Phrase clé : la Radeon permet de jouer, mais la performance reste bridée par le stack logiciel.
GeForce RTX 5070 sous Linux : correctif pour les artefacts et bilan utilisateur
La RTX 5070 fonctionne, mais des points blancs apparaissent le long des arêtes. Solution manuelle : créer une Engine.ini dans le dossier Config avec la ligne r.EdgeDetection.Enabled=0. Cela corrige le rendu et améliore légèrement les performances.
Chiffre révélateur : l’optimisation apporte ~4 FPS en moyenne, mais surtout fait passer les 1% lows de 25,2 à 53,3 — une vraie différence sur la sensation de stabilité. Malgré cela, la RTX reste en retrait face à Windows : la perte moyenne est d’environ 44%, avec Windows culminant à ~84 FPS contre ~60 sur Linux.
Sur le terrain, cela signifie des réglages plus fins, parfois des sacrifices visuels et des manipulations dans les fichiers de config. Les joueurs souhaitant une expérience proche du natif devront accepter ce travail supplémentaire pour corriger les bugs et lisser les performances.
Phrase clé : la GeForce demande des ajustements manuels pour être jouable et reste inférieure au résultat Windows.
Intel Arc et Steam Deck : limites nettes et conséquences pour Valve et Gearbox Software
Le constat pour Intel Arc B580 est clair : le titre ne démarre pas sous Linux dans les conditions testées. Ce cas pointe des manques dans le support des drivers et dans l’intégration avec Proton.
Quant au Steam Deck, la jouabilité est trop limitée. Même en baissant drastiquement les réglages, l’appareil transforme les combats en diaporama. La compatibilité officielle absente doit être interprétée comme un signal d’alerte pour ceux qui espéraient jouer nomade via Valve et Steam.
Responsabilités croisées : Gearbox Software et l’éditeur (mentionné dans certains marchés sous K Games) ont intérêt à publier des correctifs. Valve et la communauté Proton apporteront également des améliorations.

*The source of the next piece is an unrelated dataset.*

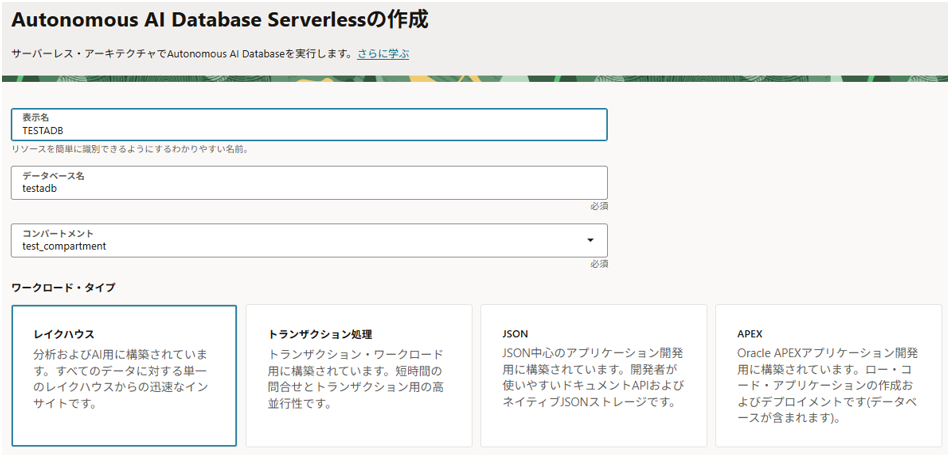Choose the トランザクション処理 workload card
Screen dimensions: 948x455
pos(359,375)
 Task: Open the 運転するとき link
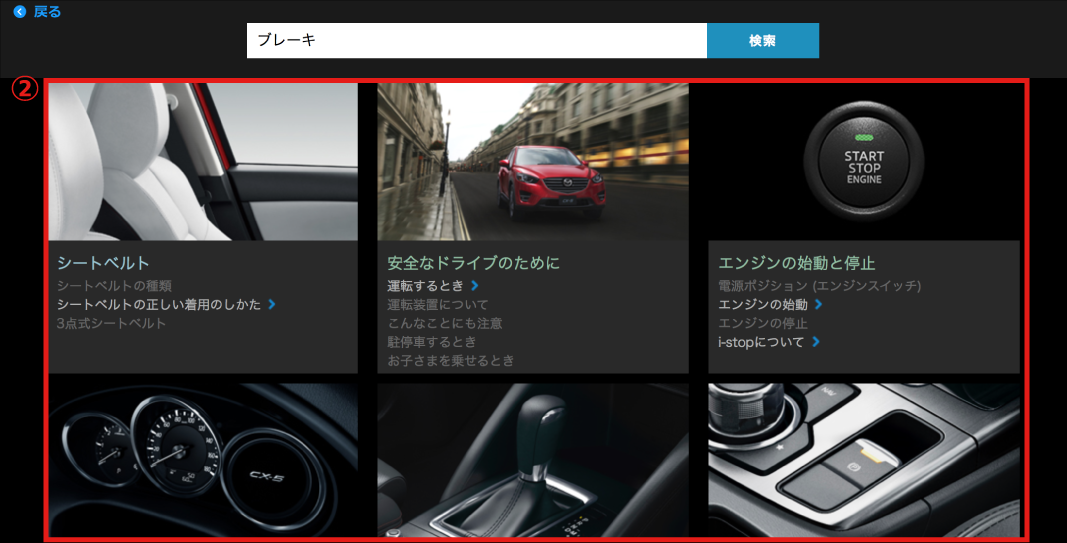[x=426, y=286]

En attendant, la prudence s’impose pour les configurations Intel ou Steam Deck.
Phrase clé : Intel et Steam Deck sont aujourd’hui des voies risquées pour Borderlands 4 sur Linux.
Conseils pratiques pour jouer à Borderlands 4 sur Linux aujourd’hui
Mettre à jour le kernel, Mesa et les pilotes est impératif. Choisir une distribution orientée gaming ou disposer de CachyOS avec les patches récents facilite l’usage de FSR 4 via Proton.
Ajouter PROTON_FSR4_UPGRADE=1 dans l’environnement apporte la dernière librairie AMD sans bricolage. Pour Nvidia, créer une Engine.ini avec r.EdgeDetection.Enabled=0 règle les artefacts notés et stabilise les 1% lows.
Adapter les presets : viser « Très haut » en FHD peut être viable sur Radeon, mais attendre des patches pour retrouver le gain perdu face à Windows. Pour ceux qui exigent la fluidité maximale en multi, la solution la plus sûre reste une session Windows native.
Phrase clé : appliquer ces réglages donne une expérience jouable aujourd’hui, en gardant l’œil sur les mises à jour.